Intolerancia
Incompetente, deshonesta, retrasada mental, execrable son algunos de los adjetivos que me dirigen lectores que se indignan por las opiniones que he expresado acerca de Andrés Manuel López Obrador. También me han dicho que si no me gustan una ciudad o un país por él gobernados que mejor me largue. De manera inevitable evocan a Francisco Franco, quien decía que en España no había espacio para quienes no pensaban como él, y advertía: "El destierro o el entierro".
Las reacciones enfurecidas a mis juicios a propósito de López Obrador no son nuevas; llegaban a mi correo electrónico desde que el candidato perredista era jefe de Gobierno, pero en los últimos meses se han intensificado y ha aumentado el número y el tono exasperado de quienes los escriben. Para que no haya ninguna duda acerca de su determinado y estentóreo repudio, los simpatizantes del candidato López Obrador escriben los insultos con mayúsculas o los acompañan de series de signos de exclamación. No quieren entablar un intercambio civilizado de diferencias de opinión, me descalifican porque me consideran intelectual y moralmente inferior.
Me pregunto si acaso la democracia que tantos derechos garantiza, también incluye el derecho a la intolerancia.

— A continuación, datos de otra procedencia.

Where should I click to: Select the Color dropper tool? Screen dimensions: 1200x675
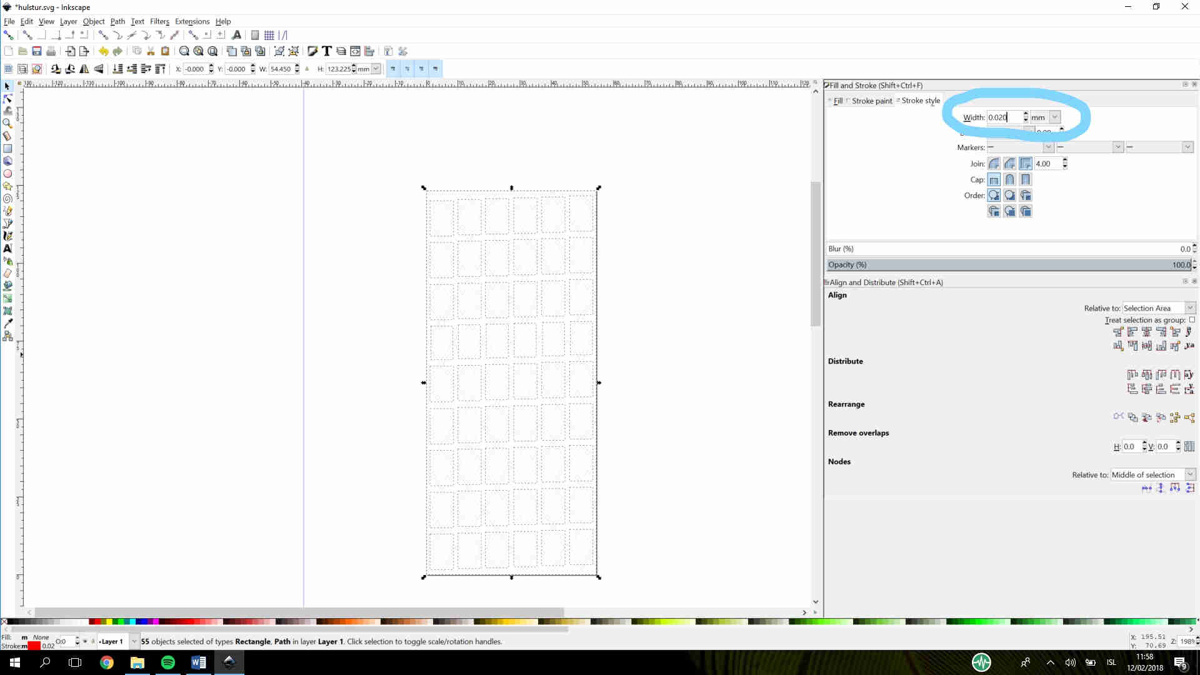click(8, 324)
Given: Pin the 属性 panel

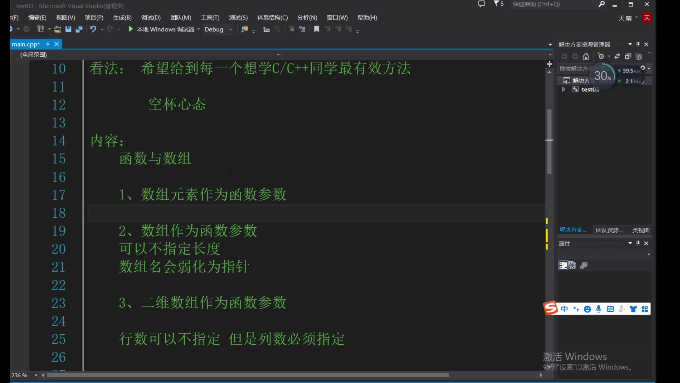Looking at the screenshot, I should (638, 243).
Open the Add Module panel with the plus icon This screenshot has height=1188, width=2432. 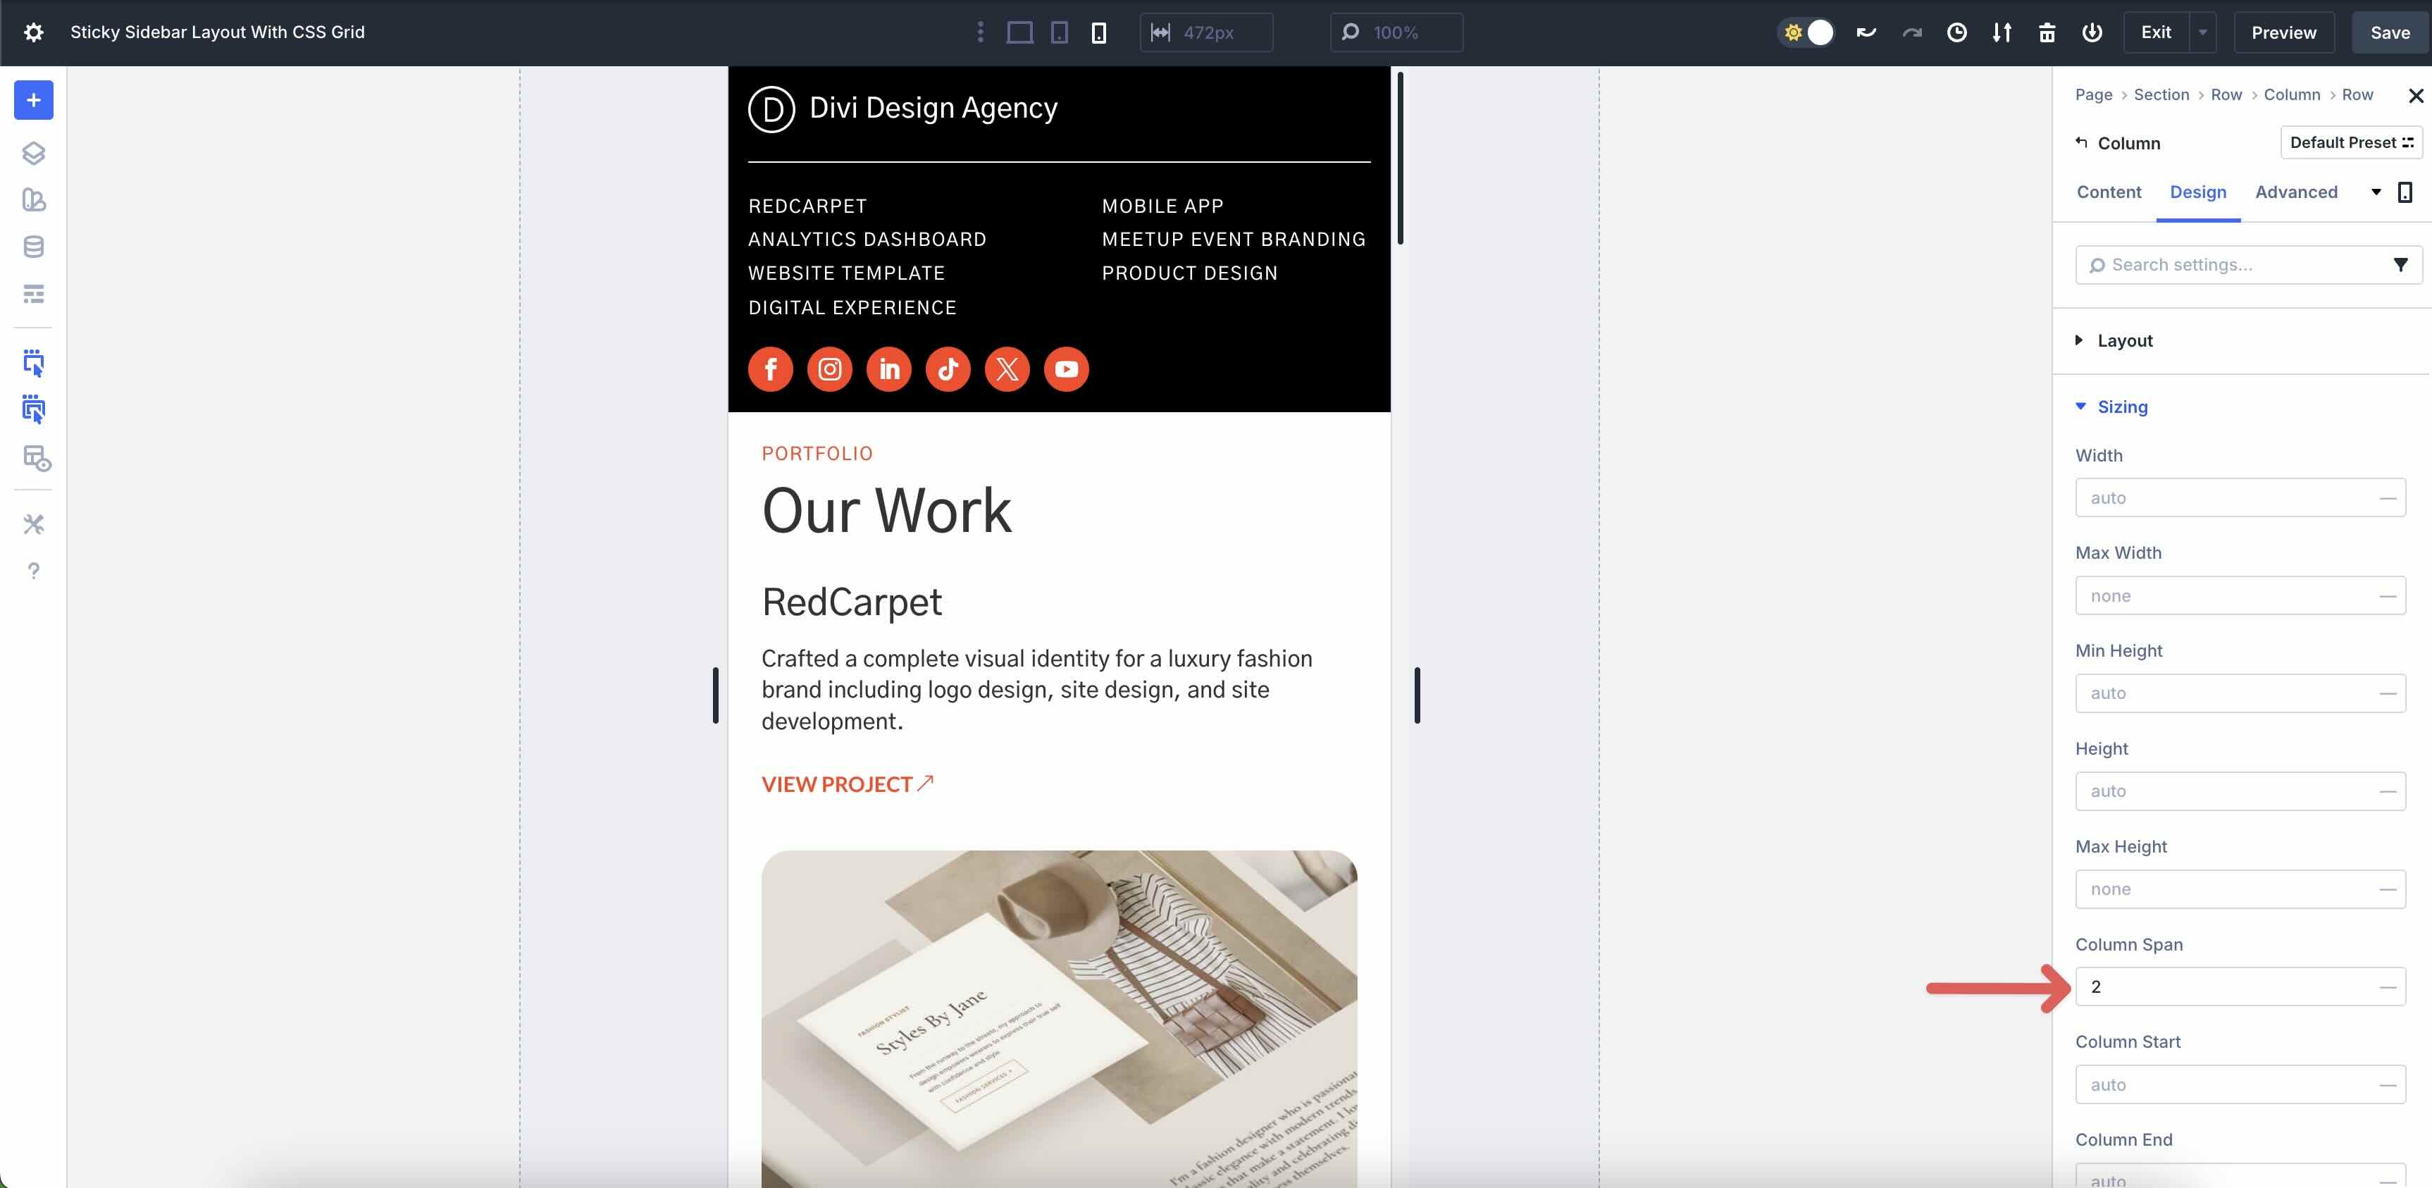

Más allá del efecto personal que tienen estos correos altisonantes, sus autores revelan la indestructible continuidad de la cultura política autoritaria que se desarrolló durante el siglo XX al abrigo de la hegemonía del Partido Revolucionario Institucional. Tan es así que una de las lecciones más notables de la presente campaña presidencial es que los mexicanos no hemos aprendido a vivir con la diferencia política.
No sé si los simpatizantes de Calderón recurren a los mismos métodos que los lopezobradoristas cuando se topan con un artículo crítico de su líder: ataques personalizados que le exigen silencio al autor.

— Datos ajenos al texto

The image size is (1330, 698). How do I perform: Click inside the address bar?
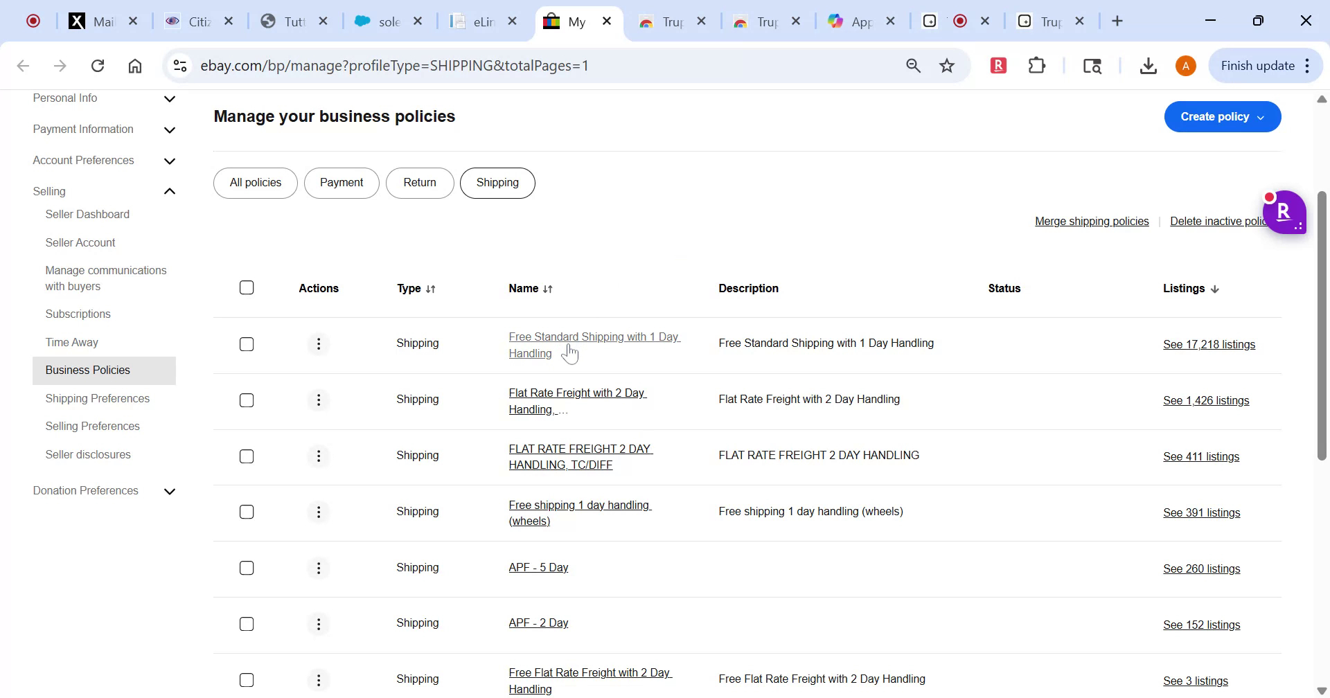pyautogui.click(x=485, y=65)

Todos sabemos que los perredistas no tienen el monopolio de la intolerancia. Para nadie es un secreto que Manuel Espino, el actual presidente de Acción Nacional, pertenece a una agrupación siniestra, El Yunque, que es conocida porque actúa en secreto como una logia masónica que promueve por donde puede a sus afiliados; pero los yunquistas también son conocidos por sus métodos violentos y por un lenguaje agresivo que pone al descubierto una profunda intolerancia frente a ideas o posiciones distintas. En el debate presidencial Felipe Calderón abrió el fuego con un tono sorprendentemente belicoso, tanto que cuando decía "mano firme" lo que se escuchaba era "mano dura". También podríamos referirnos a actitudes sectarias de Roberto Madrazo. Sin embargo, la intolerancia de unos no justifica la de otros.
La continuidad de la cultura autoritaria se hace presente en la desconfianza que en muchos inspira la diferencia política, el terror a la diversidad de opiniones, el pánico ante una heterogeneidad que entienden como un obstáculo para las decisiones del poder. La radicalización del tono de los dos punteros en esta contienda presidencial impone una visión binaria de nuestras opciones. No hay duda de que la contienda presidencial se ha concentrado en dos candidatos, pero muchos más son los participantes en la campaña para llegar al Congreso y ahí no estarán representadas sólo dos fuerzas políticas. La hostilidad frente a opiniones contrarias a las propias muestra que no hemos logrado aceptar que para resolver esas divergencias existen partidos políticos y un Congreso en el que se discuten y se eligen ciertas líneas de acción de entre distintas alternativas.
En lugar de ver en el pluralismo una fuente de riqueza, se le mira como en tiempos del PRI: como un enemigo maligno al que había que abatir, física o moralmente, porque representaba una amenaza para la unidad esencial de la nación. En ese México los no priístas eran antipatriotas, porque el PRI era el partido de las grandes mayorías y de las causas nacionales. La persistencia de las actitudes antipluralistas también llama la atención hacia una inocultable nostalgia por el México unanimista del pasado por parte de un sector de las elites intelectual y política. Como si no conociéramos los costos de la homogeneidad política forzada, algunos insisten hoy en que nos hace falta un proyecto de nación, y expresan la misma añoranza por ese sistema político supuestamente terso y funcional en el que todos nos reconocíamos como miembros de la gran familia mexicana que era también la hija de la Revolución, y ésta el referente común que tenía en el presidente de la República a su más fiel intérprete.
Podemos parafrasear a Voltaire en su tratado sobre la tolerancia: en el México de la post transición parece que la intolerancia, indignada por los éxitos de la democracia, se agita en ella con más rabia.